* Problem details *
Using the listing below, reproduce exactly the lines from the one with "Image resolution: width=1288" through the last, with all pictures left out.

* Supplied entries *
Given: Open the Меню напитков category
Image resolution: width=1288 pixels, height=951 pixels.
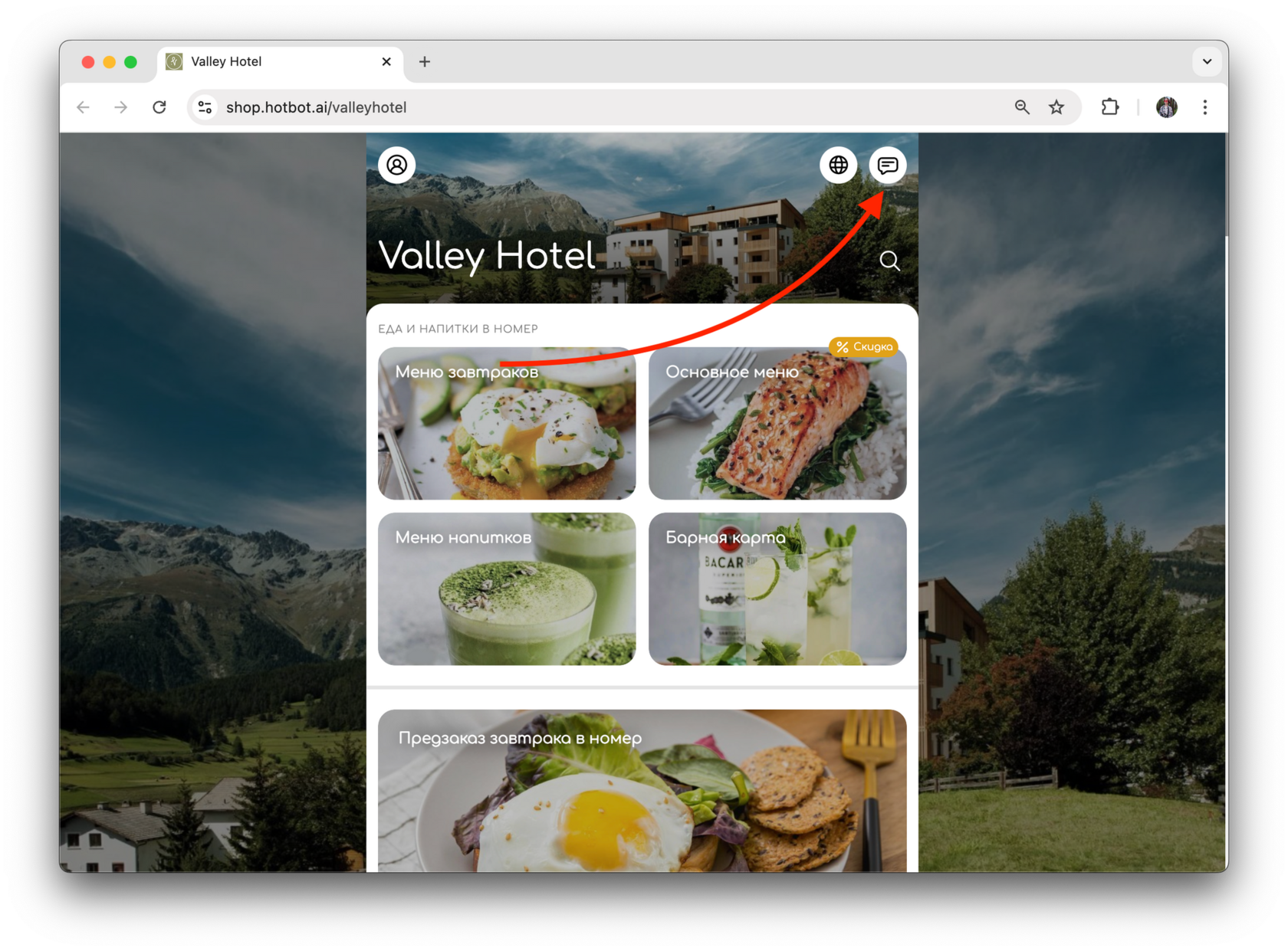Looking at the screenshot, I should coord(507,589).
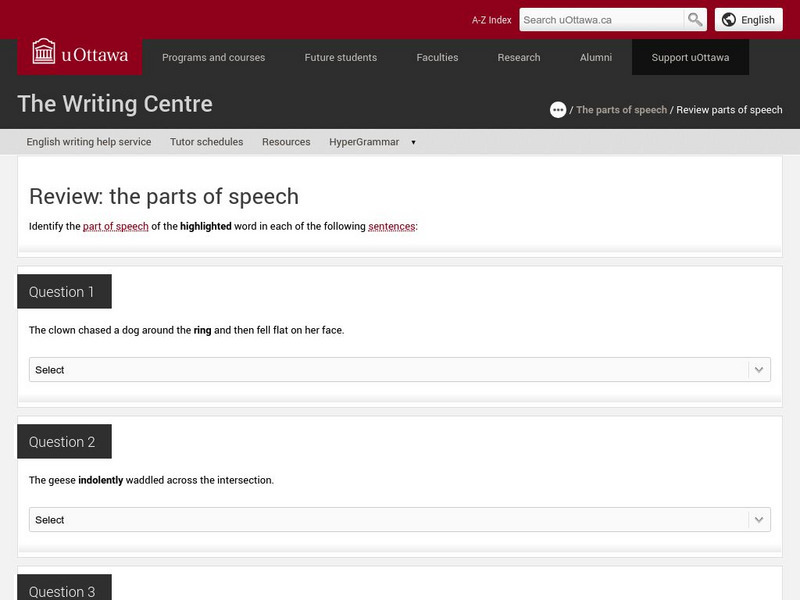
Task: Open the Resources tab
Action: point(286,142)
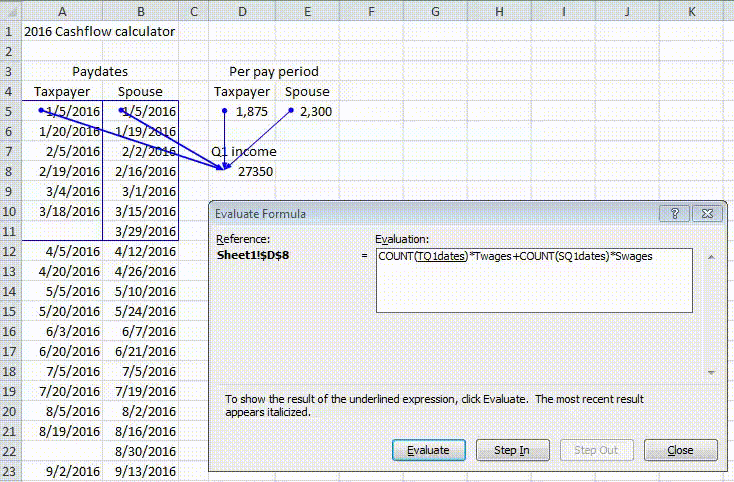Close the Evaluate Formula dialog with X
This screenshot has height=482, width=734.
(x=707, y=214)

* Answer area *
Image resolution: width=1288 pixels, height=951 pixels.
Looking at the screenshot, I should coord(507,589).
Task: Open the Resources tab
Action: point(286,142)
Close the Evaluate Formula dialog with X
This screenshot has height=482, width=734.
(x=707, y=214)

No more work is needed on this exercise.